* **EXTRACT**:

######

Spider diversity in cereal fields: comparing factors at local, landscape and regional scales
Article first published online: 28 SEP 2005
Journal of Biogeography
Volume 32, Issue 11, pages 2007–2014, November 2005
How to Cite
Clough, Y., Kruess, A., Kleijn, D. and Tscharntke, T. (2005), Spider diversity in cereal fields: comparing factors at local, landscape and regional scales. Journal of Biogeography, 32: 2007–2014. doi: 10.1111/j.1365-2699.2005.01367.x
- Issue published online: 28 SEP 2005
- Article first published online: 28 SEP 2005
- biological control;
- landscape composition;
- organic farming;
- regional variation;
- scale effects
Aim Factors acting at various scales may affect biodiversity, demanding analyses at multiple spatial scales in order to understand how community richness is determined. Here, we adopted a hierarchical approach to test the contribution of region, landscape heterogeneity, local management (organic vs. conventional) and location within field (edge vs. centre) to the species richness and abundance of spiders in cereals.

######

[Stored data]
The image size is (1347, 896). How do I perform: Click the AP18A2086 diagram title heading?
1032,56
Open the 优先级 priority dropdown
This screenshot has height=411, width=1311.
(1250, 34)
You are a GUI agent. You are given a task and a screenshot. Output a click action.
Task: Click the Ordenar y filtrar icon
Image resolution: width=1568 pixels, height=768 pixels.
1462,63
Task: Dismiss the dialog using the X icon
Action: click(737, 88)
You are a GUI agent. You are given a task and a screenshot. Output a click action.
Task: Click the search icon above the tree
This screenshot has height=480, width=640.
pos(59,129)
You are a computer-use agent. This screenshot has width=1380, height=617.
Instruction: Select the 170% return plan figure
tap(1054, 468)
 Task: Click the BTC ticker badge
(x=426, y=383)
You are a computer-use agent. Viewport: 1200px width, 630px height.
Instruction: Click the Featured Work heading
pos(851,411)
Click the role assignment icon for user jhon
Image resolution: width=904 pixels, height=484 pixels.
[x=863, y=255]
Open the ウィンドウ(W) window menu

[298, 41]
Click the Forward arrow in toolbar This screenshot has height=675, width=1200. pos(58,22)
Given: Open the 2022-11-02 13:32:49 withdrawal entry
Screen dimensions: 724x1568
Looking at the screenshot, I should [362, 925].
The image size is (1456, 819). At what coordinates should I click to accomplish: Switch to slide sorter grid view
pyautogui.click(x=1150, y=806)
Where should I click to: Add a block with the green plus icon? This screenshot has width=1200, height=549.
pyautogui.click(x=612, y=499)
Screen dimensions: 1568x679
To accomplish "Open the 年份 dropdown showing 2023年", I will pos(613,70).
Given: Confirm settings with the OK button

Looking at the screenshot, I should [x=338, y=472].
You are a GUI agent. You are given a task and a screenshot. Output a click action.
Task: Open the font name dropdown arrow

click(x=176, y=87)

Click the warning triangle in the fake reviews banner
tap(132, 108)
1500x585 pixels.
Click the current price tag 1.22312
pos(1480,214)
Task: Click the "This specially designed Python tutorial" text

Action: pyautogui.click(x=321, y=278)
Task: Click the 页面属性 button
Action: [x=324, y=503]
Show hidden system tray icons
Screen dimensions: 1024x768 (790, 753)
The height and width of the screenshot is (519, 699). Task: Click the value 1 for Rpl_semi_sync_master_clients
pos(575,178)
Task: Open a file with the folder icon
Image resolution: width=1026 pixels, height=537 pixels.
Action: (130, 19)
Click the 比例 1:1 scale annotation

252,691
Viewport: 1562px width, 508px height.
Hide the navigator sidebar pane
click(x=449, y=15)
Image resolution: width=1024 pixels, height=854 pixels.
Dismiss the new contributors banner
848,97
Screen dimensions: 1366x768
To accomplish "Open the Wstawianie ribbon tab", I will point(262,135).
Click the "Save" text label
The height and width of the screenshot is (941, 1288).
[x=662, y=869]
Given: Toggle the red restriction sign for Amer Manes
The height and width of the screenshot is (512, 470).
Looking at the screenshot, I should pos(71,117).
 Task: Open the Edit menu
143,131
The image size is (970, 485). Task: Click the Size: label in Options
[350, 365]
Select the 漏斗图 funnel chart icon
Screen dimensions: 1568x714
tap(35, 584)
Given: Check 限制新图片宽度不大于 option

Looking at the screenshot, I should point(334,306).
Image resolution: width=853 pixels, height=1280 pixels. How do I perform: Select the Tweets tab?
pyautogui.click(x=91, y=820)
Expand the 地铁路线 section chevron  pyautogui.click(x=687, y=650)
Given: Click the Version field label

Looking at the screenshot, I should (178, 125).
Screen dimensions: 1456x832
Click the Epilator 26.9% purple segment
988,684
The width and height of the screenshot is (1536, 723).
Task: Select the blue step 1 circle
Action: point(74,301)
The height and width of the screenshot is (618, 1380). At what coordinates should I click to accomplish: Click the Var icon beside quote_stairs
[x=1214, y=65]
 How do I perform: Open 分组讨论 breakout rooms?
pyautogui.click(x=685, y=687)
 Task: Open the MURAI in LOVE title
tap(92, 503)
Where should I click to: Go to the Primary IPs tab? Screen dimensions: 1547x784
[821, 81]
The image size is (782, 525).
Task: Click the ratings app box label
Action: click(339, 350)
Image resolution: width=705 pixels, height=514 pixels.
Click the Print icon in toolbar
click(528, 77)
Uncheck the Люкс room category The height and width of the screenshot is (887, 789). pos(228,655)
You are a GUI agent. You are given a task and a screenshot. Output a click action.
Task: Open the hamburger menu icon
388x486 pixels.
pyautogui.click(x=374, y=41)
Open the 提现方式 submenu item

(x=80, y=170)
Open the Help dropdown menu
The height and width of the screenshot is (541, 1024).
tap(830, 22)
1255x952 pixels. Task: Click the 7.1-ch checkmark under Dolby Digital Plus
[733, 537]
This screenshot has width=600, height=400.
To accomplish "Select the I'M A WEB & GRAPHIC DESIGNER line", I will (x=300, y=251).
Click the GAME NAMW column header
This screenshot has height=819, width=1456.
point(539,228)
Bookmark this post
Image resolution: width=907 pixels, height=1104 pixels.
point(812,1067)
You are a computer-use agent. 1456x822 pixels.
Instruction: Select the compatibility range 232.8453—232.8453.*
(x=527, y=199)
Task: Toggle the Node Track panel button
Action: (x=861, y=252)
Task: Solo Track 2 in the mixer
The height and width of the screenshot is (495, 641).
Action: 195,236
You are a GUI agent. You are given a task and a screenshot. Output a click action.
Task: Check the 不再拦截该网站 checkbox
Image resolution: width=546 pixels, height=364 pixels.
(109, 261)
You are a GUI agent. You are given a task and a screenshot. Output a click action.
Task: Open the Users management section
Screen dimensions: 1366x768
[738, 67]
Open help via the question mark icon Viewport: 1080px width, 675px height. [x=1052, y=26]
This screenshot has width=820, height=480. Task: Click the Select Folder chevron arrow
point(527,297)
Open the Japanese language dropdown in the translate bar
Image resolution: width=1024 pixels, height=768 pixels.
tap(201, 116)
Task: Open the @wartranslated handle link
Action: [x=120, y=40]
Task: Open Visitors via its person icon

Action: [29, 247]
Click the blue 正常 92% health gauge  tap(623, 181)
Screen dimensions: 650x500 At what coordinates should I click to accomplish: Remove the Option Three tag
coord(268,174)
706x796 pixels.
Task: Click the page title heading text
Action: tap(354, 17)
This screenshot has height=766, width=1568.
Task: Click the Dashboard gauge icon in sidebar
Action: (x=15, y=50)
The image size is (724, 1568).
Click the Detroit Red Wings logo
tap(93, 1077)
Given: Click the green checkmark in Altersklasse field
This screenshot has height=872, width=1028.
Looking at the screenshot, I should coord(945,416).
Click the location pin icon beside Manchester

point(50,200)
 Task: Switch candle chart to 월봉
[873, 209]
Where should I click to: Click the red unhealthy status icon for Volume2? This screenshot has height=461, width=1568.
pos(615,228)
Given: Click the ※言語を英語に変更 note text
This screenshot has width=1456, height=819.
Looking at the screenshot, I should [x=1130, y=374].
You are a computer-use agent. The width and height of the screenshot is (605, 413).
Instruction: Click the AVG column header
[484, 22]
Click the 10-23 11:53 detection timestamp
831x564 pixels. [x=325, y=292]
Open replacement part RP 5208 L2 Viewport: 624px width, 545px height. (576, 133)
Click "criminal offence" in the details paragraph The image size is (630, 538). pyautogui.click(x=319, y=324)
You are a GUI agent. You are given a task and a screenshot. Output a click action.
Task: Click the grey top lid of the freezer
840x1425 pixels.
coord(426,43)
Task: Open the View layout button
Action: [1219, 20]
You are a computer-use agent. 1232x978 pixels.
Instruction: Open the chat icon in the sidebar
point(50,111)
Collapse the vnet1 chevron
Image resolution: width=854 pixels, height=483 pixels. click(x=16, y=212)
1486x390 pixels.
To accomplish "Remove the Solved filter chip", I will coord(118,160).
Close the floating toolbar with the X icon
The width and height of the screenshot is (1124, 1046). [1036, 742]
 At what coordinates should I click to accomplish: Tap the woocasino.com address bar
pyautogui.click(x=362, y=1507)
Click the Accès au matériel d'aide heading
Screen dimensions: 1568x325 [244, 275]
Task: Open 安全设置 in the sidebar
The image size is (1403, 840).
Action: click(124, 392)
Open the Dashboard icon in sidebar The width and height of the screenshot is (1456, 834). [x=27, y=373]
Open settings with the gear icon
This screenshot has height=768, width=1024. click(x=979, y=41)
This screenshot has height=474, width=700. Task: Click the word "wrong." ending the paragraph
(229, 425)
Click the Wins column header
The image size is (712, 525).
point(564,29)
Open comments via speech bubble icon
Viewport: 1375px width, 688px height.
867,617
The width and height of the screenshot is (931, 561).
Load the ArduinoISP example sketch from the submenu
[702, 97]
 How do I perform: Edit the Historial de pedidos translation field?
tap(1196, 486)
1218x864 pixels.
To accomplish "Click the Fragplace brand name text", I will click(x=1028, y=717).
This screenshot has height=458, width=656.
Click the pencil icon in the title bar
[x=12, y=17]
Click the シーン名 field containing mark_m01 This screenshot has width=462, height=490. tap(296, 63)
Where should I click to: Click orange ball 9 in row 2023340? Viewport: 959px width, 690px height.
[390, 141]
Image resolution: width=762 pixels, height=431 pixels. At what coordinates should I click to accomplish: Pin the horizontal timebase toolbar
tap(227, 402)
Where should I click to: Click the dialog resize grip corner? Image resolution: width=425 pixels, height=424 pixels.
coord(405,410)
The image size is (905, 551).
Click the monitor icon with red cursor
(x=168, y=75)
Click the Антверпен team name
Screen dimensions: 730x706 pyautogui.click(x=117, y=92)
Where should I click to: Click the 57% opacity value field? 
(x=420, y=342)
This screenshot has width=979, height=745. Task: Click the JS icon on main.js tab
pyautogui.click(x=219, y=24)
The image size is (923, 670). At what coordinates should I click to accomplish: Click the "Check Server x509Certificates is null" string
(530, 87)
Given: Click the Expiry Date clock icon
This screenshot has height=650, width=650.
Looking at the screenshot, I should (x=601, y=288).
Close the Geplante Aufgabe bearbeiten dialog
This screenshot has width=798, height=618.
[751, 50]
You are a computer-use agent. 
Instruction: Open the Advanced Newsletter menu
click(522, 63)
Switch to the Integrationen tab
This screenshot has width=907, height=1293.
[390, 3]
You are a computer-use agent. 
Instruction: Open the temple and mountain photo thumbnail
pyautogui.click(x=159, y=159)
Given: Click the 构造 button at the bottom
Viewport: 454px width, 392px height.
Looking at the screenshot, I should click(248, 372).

######

* **WORK ITEM**: Return the full spider diversity text word for word. Work only from the spider diversity text.

* **EXPECTED ANSWER**:
Spider diversity in cereal fields: comparing factors at local, landscape and regional scales
Article first published online: 28 SEP 2005
Journal of Biogeography
Volume 32, Issue 11, pages 2007–2014, November 2005
How to Cite
Clough, Y., Kruess, A., Kleijn, D. and Tscharntke, T. (2005), Spider diversity in cereal fields: comparing factors at local, landscape and regional scales. Journal of Biogeography, 32: 2007–2014. doi: 10.1111/j.1365-2699.2005.01367.x
- Issue published online: 28 SEP 2005
- Article first published online: 28 SEP 2005
- biological control;
- landscape composition;
- organic farming;
- regional variation;
- scale effects
Aim Factors acting at various scales may affect biodiversity, demanding analyses at multiple spatial scales in order to understand how community richness is determined. Here, we adopted a hierarchical approach to test the contribution of region, landscape heterogeneity, local management (organic vs. conventional) and location within field (edge vs. centre) to the species richness and abundance of spiders in cereals.